Donor groups dedicated to pooling resources earmarked for name, image and likeness payments for college athletes are being given an opportunity to explain how they can fit into two U.S. senators’ vision of a bill that would provide a national regulatory framework for college NIL activity and “protect student-athletes, ensure fair competition and compensation, and preserve the time-honored traditions of college sports.”
Sens. Tommy Tuberville, R-Ala., and Joe Manchin, D-W Va., sent a letter Thursday to the directors of more than 30 “collectives” – groups that have been erected around most Power Five programs in the wake of NIL legislation that has taken effect in many states and has combined with the Supreme Court’s ruling in the Alston antitrust case to dramatically change the college sports landscape.
The letter, obtained by USA TODAY Sports, comes in the wake of similar correspondence Tuberville and Manchin sent last month to traditional colleges sports stakeholders seeking their input on potential NIL legislation. In their letter to the collectives, the senators said more than 70% of the responses “recommended that any future legislation address the issue of whether and how to regulate, control, or ban collectives.”

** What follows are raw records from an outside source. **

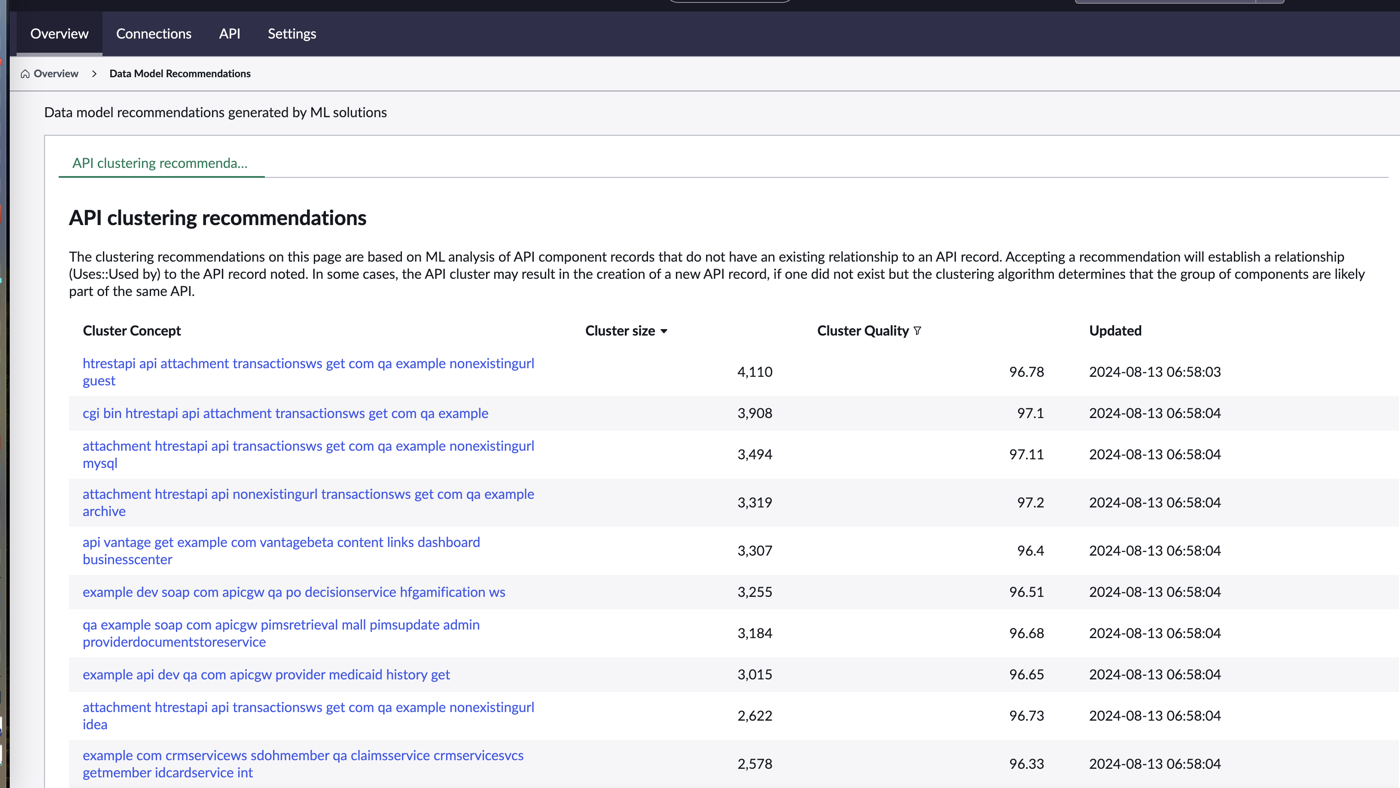
Task: Click the Overview breadcrumb link
Action: (x=56, y=74)
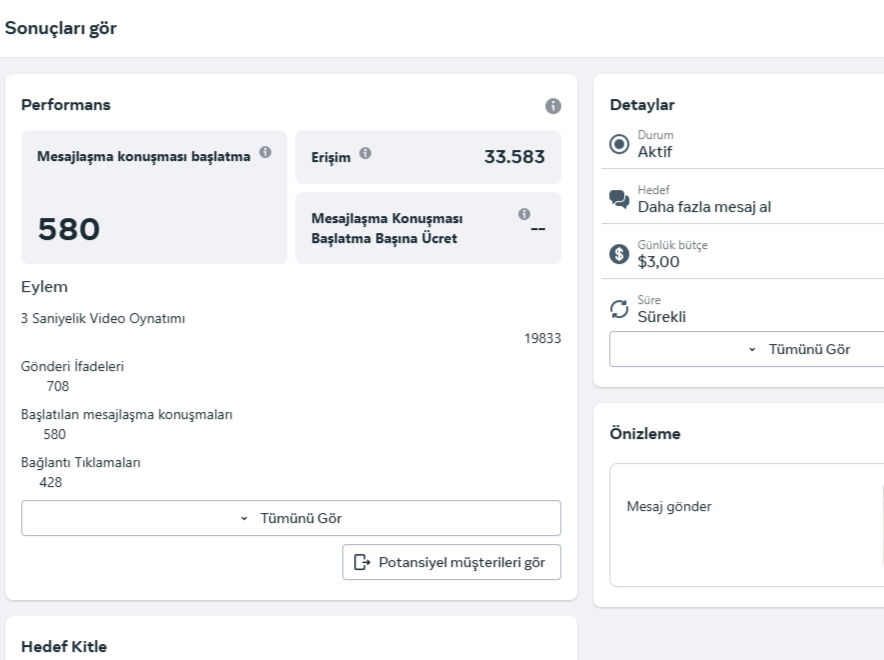
Task: Click the Süre refresh cycle icon
Action: pos(619,309)
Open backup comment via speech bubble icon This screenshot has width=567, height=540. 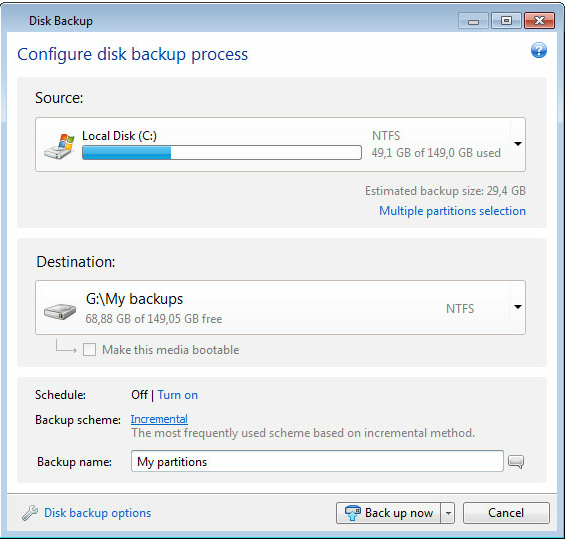(x=516, y=462)
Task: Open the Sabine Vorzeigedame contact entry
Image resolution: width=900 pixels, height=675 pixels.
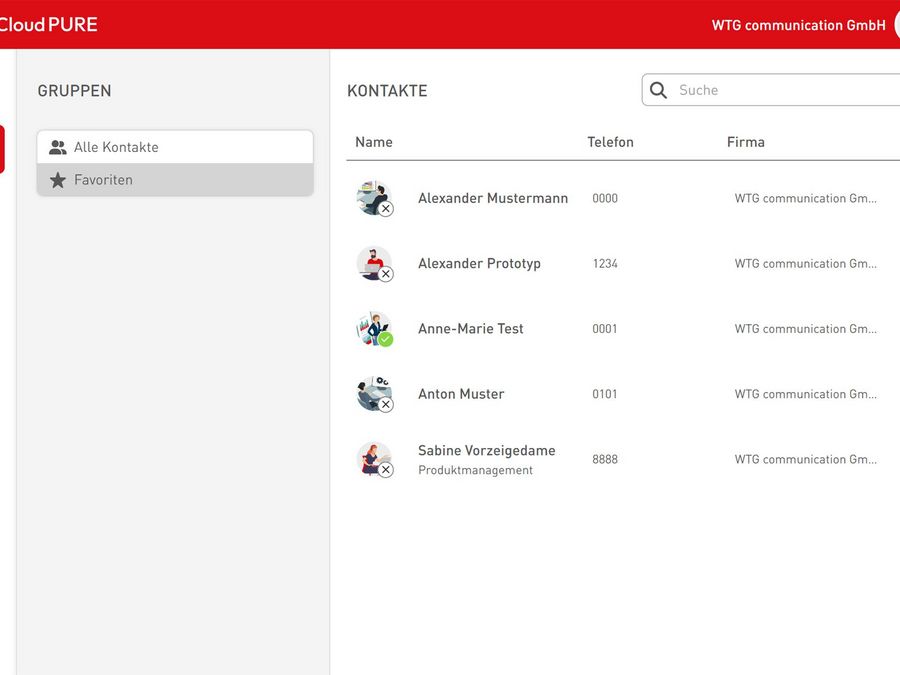Action: pyautogui.click(x=486, y=451)
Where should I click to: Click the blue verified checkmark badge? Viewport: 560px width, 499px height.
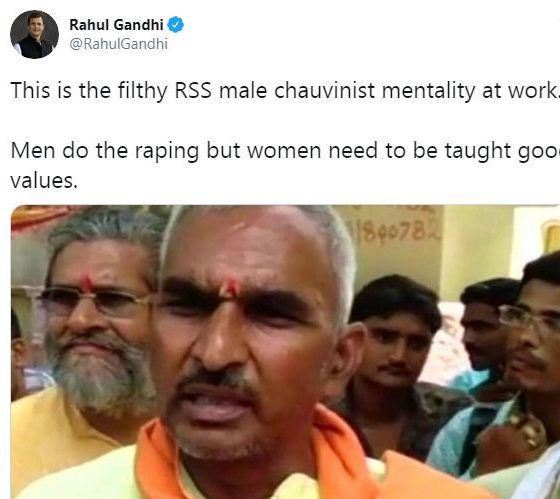click(x=175, y=25)
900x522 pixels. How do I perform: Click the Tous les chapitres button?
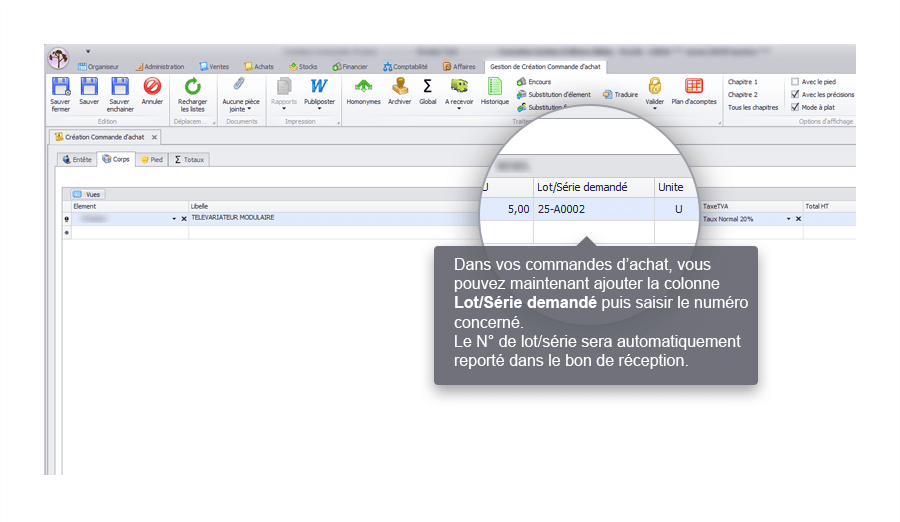(x=752, y=107)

One respondent said collectives “are designed to compensate student-athletes in a thinly-veiled pay for play model damages the integrity of the collegiate athletic model, but more importantly eats away at the credibility and integrity of many fine institutions across the county,” adding that “legislation should be put in place to restore the balance so an institution can protect its student athletes and fan base from schemes.”
The request to the collectives is related to efforts from Tuberville and Manchin to introduce a new NIL bill, joining two pieces of legislation already introduced in the Senate without bipartisan support.
The “College Athletes Bill of Rights,” introduced early last month by five Democratic U.S. senators, would codify athletes’ rights to make money through NIL opportunities into federal law, establish a medical trust fund to assist with health-care costs and create educational protections for athletes related to scholarship retention.
Last week, Sen. Roger Wicker, R-Miss., reintroduced the “Collegiate Athlete Compensation Rights Act,” which in addition to echoing some of the points in the Democratic bill took aim at the creation and implementation of NIL collectives.
Wicker’s bill would bar “institutions and boosters from using NIL to induce prospective student athletes or transfers to attend a specific institution” and create a new office within the Federal Trade Commission to “combat unfair and deceptive practices related to NIL.”
The activities in Congress come as the NCAA is advocating for federal legislation to provide uniform guidelines on how athletes can profit from their NIL to help alleviate the current situation which is fragmented due to the existence of more that two dozen states having distinct laws on the issue. The legislation would also provide the organization legal protection from future lawsuits.
The letter from Machin and Tuberville, which requests the feedback from the collectives on providing a regulatory structure for the organizations by Oct., 3, states the intent to seek a “legislative solution: to protect student-athletes, ensure fair competition and compensation, and preserve the time-honored traditions of college sports.”